Which lines in the data below contain the string "will"? Show each one.
§
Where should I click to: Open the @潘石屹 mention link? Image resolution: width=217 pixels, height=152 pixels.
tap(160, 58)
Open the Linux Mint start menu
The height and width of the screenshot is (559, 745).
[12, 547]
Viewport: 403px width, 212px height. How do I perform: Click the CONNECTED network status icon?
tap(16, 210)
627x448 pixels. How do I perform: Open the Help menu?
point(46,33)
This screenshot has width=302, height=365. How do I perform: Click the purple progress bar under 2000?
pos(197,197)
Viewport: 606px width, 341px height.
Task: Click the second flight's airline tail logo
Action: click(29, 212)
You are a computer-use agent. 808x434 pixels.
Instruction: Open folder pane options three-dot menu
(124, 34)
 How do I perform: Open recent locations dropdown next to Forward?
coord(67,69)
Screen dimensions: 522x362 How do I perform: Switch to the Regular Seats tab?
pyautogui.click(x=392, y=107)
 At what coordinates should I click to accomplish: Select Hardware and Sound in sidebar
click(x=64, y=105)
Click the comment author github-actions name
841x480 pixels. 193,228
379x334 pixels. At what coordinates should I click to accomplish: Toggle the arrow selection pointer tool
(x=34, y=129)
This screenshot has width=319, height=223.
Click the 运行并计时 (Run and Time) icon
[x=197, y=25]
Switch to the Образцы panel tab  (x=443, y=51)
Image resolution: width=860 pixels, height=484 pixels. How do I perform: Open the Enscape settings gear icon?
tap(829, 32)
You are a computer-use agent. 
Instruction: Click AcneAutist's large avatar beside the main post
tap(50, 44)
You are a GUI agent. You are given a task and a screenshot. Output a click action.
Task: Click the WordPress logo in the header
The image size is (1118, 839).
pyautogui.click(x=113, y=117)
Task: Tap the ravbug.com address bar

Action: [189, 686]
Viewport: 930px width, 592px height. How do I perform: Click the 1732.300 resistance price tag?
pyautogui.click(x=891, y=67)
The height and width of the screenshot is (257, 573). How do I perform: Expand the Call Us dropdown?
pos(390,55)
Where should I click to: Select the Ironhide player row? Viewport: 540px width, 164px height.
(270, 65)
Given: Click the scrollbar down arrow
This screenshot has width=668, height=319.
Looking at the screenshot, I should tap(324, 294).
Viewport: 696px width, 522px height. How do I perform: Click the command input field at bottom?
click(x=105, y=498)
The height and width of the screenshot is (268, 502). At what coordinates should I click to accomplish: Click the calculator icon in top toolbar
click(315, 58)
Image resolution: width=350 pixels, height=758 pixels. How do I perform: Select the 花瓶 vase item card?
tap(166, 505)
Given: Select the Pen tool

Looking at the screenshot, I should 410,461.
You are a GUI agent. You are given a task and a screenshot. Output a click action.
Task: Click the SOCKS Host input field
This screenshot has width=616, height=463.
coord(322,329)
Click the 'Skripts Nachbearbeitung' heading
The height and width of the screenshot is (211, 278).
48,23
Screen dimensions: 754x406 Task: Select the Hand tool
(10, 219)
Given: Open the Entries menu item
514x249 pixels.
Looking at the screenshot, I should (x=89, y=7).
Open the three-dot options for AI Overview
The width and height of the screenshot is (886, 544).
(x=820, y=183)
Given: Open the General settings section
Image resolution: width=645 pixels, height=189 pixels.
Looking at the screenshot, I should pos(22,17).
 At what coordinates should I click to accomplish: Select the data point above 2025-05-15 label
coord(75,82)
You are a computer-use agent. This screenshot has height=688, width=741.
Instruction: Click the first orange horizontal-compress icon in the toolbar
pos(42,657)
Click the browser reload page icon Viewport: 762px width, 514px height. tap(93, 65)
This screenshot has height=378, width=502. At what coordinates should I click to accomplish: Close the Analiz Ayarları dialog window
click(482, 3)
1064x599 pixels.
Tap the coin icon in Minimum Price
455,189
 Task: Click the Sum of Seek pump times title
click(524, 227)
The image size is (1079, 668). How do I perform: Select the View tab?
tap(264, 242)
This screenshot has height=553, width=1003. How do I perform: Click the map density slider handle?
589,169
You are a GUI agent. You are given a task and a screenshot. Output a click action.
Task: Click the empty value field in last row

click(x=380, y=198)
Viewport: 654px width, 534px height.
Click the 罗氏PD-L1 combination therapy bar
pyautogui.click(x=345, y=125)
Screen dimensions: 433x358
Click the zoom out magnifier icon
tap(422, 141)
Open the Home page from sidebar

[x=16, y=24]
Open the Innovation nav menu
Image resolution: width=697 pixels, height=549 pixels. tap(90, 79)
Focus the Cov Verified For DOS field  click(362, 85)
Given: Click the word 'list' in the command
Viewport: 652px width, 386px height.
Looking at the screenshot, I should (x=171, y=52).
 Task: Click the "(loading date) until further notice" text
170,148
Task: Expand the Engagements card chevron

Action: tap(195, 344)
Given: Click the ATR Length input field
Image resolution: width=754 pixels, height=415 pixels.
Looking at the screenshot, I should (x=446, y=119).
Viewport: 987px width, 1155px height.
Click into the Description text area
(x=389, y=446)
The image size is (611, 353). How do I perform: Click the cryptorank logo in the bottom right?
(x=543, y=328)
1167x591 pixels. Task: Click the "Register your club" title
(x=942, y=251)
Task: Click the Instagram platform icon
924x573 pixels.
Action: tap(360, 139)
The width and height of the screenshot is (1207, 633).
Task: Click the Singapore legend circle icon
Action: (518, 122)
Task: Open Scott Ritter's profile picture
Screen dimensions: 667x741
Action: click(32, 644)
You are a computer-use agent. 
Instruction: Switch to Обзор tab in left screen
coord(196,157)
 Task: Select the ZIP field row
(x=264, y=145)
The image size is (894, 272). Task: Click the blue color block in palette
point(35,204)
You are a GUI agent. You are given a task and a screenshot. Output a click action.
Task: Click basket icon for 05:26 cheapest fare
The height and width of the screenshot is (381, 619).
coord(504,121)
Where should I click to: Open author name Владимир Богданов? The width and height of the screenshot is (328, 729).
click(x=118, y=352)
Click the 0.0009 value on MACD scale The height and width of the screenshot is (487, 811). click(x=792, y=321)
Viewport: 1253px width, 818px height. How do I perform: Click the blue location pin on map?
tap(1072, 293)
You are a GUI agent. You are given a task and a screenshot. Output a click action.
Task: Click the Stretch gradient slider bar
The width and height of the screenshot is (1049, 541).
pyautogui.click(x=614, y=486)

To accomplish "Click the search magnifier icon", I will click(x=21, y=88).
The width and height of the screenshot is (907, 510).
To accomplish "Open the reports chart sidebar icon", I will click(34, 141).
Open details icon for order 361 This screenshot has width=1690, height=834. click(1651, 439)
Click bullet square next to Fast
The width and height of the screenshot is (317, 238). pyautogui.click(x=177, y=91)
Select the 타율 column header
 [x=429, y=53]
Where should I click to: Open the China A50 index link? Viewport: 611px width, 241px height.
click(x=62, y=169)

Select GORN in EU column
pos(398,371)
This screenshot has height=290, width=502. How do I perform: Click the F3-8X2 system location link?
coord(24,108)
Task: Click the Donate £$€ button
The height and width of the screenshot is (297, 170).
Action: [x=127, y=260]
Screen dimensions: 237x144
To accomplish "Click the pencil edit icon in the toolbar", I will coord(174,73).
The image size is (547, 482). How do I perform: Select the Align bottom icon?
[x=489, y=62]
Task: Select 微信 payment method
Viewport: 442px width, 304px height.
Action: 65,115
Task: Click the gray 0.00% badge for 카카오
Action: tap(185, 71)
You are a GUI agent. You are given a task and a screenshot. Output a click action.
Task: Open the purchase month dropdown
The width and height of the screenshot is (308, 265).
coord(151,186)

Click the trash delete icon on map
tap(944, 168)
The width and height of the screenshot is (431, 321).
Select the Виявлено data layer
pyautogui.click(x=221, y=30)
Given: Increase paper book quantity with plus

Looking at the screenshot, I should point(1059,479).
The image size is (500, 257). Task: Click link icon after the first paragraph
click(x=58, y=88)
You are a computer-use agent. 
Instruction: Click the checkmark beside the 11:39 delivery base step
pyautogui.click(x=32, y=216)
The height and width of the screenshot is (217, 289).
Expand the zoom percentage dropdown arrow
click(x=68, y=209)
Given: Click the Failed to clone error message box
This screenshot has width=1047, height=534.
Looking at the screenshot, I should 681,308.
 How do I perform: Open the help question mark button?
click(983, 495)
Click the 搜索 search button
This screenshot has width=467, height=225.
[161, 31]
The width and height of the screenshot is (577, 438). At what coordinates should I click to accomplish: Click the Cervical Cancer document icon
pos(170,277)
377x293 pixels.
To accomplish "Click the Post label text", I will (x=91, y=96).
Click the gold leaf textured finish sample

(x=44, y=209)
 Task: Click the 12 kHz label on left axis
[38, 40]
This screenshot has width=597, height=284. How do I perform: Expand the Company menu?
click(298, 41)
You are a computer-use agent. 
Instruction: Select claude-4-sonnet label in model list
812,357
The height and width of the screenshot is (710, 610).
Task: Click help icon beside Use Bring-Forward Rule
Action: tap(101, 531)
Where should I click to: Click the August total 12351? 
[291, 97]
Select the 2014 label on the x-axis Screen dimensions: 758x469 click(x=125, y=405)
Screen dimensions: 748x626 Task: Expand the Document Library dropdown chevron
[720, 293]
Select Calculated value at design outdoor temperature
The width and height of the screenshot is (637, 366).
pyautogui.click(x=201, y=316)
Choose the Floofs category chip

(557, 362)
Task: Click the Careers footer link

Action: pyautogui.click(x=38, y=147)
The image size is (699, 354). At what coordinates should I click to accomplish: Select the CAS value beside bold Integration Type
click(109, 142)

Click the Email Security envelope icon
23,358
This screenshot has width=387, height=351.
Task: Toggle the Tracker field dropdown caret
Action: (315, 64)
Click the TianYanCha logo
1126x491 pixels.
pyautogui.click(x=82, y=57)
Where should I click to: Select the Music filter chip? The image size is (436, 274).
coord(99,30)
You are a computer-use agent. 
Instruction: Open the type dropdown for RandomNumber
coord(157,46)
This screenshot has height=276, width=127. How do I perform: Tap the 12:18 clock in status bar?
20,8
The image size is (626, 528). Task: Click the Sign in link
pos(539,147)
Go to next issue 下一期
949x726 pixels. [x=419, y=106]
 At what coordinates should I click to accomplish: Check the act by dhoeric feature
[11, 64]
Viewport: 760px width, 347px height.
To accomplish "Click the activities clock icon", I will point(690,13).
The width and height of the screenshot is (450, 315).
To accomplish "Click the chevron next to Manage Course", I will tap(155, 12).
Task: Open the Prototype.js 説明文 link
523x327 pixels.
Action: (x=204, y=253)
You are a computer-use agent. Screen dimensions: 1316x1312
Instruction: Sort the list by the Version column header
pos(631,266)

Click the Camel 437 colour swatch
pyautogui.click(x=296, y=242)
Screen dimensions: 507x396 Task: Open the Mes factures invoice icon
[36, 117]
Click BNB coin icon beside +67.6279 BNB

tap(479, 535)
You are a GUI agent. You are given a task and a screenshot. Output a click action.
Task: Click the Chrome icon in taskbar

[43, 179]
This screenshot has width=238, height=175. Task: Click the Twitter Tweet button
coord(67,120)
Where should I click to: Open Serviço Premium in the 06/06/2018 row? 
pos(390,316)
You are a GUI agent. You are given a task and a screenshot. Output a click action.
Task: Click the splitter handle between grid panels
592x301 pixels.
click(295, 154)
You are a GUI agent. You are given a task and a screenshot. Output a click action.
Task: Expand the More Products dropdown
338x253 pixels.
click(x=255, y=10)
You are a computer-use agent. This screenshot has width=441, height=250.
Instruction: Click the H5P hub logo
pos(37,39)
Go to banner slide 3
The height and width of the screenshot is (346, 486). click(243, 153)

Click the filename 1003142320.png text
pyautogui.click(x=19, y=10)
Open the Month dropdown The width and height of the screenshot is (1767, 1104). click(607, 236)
§
• [Task output]:
To accomplish "Click the search magnifier icon", I will click(x=21, y=88).
To accomplish "Open the reports chart sidebar icon", I will click(34, 141).
To accomplish "Click the pencil edit icon in the toolbar", I will coord(174,73).
To accomplish "Click the Post label text", I will (x=91, y=96).
To accomplish "Click the activities clock icon", I will point(690,13).
To accomplish "Click the chevron next to Manage Course", I will tap(155, 12).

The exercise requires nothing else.